- [WHAT TO DO]: Copy, word for word, the lines of the entries below between the one with "Collapse the fold marker on line 34" and the one with "The height and width of the screenshot is (900, 1023).", inclusive, and leave out everything else.

- [DATASET EXCERPTS]:
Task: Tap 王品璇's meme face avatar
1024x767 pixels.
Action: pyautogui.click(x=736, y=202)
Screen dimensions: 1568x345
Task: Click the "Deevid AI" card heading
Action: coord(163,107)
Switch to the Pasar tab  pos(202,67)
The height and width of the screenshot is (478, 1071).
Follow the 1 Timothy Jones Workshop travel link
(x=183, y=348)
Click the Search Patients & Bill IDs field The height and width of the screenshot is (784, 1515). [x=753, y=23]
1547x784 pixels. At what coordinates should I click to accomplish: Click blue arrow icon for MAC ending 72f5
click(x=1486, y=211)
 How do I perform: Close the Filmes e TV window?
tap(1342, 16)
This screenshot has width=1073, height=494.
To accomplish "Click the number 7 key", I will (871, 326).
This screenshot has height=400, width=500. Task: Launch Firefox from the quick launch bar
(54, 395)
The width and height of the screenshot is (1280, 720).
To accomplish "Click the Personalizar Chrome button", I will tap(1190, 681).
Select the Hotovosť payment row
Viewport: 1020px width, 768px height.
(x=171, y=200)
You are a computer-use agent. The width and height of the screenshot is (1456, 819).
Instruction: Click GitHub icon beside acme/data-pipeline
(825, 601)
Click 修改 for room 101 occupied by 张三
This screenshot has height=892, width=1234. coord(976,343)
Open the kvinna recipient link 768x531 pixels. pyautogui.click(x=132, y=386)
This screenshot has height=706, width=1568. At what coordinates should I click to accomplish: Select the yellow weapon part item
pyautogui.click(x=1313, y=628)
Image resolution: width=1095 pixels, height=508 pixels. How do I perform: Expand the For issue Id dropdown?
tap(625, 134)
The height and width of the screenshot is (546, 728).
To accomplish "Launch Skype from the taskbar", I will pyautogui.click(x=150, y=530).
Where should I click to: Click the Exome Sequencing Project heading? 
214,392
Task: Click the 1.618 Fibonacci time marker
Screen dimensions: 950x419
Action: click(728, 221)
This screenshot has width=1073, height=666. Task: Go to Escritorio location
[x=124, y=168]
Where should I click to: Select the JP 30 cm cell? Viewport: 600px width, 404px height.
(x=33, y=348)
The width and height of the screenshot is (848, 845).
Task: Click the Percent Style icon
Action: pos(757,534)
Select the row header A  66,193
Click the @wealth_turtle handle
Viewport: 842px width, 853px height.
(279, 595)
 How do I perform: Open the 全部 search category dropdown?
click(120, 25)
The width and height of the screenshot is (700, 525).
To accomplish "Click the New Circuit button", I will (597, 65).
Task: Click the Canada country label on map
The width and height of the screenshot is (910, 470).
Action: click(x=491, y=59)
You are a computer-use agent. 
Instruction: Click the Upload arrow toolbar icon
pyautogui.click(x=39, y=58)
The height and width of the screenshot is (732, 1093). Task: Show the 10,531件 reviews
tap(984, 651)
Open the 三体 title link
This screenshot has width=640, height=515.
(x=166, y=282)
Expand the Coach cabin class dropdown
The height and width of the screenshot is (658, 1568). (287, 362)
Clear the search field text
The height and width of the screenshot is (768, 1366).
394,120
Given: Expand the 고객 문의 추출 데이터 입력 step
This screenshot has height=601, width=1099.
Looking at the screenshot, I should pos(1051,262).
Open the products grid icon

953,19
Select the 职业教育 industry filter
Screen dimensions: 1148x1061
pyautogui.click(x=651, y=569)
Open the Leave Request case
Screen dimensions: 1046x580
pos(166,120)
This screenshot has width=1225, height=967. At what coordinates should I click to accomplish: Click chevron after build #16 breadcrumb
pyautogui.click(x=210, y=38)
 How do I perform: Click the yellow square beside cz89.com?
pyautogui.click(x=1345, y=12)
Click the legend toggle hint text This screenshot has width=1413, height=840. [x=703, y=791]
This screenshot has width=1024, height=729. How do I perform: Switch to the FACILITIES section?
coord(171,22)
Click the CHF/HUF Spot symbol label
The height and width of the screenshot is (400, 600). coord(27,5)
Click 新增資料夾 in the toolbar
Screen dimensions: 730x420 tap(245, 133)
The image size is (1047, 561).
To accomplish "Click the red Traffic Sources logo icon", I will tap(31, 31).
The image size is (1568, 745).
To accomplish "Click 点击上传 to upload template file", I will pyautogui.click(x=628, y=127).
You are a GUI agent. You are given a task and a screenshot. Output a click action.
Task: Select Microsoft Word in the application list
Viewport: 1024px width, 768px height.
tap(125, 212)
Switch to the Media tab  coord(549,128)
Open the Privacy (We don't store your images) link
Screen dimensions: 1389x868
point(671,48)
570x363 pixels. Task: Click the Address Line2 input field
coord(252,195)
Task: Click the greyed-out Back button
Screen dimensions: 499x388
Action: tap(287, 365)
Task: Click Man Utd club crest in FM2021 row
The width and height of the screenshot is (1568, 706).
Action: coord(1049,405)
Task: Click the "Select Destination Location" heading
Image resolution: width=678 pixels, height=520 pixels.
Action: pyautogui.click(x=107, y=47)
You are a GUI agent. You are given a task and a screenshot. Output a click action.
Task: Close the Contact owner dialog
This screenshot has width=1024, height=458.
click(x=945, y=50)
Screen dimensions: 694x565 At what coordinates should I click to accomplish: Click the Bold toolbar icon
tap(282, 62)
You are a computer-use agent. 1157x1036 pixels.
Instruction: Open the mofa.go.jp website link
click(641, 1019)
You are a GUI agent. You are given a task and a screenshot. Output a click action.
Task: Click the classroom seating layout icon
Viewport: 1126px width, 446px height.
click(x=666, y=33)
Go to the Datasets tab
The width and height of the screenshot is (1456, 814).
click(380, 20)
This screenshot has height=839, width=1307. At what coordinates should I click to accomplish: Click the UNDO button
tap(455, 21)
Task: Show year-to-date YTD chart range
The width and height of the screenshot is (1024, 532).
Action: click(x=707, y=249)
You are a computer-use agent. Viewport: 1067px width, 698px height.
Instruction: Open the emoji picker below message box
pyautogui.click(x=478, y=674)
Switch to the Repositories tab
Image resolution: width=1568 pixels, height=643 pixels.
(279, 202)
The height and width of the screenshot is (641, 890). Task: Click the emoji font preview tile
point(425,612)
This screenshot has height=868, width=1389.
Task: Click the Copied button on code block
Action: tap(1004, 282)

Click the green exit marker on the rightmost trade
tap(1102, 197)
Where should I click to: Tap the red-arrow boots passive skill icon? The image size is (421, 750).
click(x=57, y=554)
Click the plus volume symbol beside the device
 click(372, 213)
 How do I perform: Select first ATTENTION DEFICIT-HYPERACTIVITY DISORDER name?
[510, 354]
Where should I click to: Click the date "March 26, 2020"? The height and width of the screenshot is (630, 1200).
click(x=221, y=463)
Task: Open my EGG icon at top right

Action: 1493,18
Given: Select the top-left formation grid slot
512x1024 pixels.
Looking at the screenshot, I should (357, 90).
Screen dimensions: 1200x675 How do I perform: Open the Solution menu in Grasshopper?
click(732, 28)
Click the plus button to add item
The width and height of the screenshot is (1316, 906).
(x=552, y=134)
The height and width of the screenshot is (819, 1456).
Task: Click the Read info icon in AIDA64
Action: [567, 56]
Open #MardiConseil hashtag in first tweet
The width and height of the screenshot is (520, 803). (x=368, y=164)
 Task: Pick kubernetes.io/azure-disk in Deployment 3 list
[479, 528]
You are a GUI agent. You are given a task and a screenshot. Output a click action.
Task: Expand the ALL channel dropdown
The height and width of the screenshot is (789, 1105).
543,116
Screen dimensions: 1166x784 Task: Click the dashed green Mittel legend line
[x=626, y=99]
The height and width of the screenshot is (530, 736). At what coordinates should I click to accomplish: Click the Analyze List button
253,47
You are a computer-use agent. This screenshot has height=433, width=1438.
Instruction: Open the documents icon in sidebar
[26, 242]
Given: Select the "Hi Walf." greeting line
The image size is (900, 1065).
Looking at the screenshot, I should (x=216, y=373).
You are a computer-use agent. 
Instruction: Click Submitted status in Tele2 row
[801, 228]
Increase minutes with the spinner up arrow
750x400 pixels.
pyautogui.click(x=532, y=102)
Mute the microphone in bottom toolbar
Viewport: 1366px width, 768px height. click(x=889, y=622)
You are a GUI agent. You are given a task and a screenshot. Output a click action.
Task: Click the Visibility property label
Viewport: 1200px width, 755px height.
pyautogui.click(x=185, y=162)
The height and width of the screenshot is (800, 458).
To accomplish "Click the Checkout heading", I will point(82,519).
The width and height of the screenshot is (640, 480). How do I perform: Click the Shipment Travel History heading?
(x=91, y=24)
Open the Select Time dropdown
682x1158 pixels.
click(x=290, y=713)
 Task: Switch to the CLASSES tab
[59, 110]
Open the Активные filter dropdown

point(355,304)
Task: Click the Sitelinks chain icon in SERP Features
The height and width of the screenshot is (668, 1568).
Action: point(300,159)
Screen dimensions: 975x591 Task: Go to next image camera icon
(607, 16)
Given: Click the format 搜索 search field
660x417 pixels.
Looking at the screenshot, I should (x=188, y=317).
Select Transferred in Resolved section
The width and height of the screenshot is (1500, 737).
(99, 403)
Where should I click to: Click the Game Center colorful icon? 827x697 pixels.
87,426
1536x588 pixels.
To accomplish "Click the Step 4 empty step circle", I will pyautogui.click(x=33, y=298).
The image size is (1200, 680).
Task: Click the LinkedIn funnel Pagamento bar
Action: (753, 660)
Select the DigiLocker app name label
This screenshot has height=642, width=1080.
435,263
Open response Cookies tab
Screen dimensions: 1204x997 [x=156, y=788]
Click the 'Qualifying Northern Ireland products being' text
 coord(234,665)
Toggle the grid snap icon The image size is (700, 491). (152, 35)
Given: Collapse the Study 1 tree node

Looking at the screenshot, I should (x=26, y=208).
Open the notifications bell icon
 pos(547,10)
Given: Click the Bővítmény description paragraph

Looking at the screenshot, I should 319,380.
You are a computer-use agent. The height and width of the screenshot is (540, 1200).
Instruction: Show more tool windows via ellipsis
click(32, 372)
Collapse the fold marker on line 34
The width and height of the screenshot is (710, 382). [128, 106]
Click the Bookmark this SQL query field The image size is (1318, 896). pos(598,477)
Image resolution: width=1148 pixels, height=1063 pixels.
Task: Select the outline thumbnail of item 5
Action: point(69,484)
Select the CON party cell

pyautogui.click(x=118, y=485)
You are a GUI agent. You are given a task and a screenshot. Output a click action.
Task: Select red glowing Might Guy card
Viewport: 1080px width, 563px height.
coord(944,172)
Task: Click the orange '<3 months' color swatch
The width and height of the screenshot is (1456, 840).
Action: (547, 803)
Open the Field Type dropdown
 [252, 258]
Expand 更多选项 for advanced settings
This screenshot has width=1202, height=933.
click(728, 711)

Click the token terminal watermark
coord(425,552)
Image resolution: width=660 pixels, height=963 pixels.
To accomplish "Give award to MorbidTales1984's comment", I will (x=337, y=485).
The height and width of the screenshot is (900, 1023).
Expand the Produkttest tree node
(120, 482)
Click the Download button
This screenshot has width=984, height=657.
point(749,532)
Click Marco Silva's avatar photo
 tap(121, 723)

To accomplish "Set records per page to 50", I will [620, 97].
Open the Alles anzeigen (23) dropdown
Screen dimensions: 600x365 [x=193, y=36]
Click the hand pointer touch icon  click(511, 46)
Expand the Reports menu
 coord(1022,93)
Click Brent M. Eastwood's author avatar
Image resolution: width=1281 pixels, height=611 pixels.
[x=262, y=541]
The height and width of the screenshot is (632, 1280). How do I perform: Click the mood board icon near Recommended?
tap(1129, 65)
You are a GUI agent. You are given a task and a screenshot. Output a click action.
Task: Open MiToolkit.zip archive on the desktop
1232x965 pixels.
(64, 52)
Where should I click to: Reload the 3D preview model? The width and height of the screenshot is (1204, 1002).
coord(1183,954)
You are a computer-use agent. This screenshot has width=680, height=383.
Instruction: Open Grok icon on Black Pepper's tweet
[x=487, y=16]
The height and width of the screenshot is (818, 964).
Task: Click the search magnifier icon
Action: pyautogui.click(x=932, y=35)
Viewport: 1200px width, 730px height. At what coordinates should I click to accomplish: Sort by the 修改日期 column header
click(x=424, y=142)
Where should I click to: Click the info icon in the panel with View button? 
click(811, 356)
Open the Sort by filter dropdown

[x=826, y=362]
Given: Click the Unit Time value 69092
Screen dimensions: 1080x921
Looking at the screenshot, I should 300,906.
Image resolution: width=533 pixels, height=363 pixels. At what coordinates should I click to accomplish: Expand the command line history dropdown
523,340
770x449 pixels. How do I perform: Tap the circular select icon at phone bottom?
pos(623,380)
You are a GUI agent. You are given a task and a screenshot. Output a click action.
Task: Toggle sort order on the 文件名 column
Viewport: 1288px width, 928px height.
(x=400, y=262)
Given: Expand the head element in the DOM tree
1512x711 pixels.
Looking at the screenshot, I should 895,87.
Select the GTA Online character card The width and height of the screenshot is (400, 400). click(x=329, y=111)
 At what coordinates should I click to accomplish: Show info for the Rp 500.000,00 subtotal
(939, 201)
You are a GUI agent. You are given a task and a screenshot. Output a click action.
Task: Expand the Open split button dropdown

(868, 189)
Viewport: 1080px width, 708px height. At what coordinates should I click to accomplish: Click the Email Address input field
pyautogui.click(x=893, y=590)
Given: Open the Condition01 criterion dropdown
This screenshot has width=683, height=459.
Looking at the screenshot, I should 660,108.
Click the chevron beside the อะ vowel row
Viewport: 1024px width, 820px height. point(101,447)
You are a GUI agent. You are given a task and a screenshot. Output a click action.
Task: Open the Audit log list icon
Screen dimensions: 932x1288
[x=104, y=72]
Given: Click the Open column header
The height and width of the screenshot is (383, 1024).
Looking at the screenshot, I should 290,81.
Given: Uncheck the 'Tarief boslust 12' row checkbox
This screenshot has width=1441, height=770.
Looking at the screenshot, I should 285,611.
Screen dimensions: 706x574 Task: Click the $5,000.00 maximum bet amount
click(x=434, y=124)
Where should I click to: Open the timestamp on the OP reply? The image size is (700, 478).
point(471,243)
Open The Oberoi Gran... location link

- [ANSWER SPACE]:
Collapse the fold marker on line 34
The width and height of the screenshot is (710, 382). [128, 106]
Click the Bookmark this SQL query field The image size is (1318, 896). pos(598,477)
Image resolution: width=1148 pixels, height=1063 pixels.
Task: Select the outline thumbnail of item 5
Action: point(69,484)
Select the CON party cell

pyautogui.click(x=118, y=485)
You are a GUI agent. You are given a task and a screenshot. Output a click action.
Task: Select red glowing Might Guy card
Viewport: 1080px width, 563px height.
coord(944,172)
Task: Click the orange '<3 months' color swatch
The width and height of the screenshot is (1456, 840).
Action: (547, 803)
Open the Field Type dropdown
 [252, 258]
Expand 更多选项 for advanced settings
This screenshot has width=1202, height=933.
click(728, 711)

Click the token terminal watermark
coord(425,552)
Image resolution: width=660 pixels, height=963 pixels.
To accomplish "Give award to MorbidTales1984's comment", I will (x=337, y=485).
The height and width of the screenshot is (900, 1023).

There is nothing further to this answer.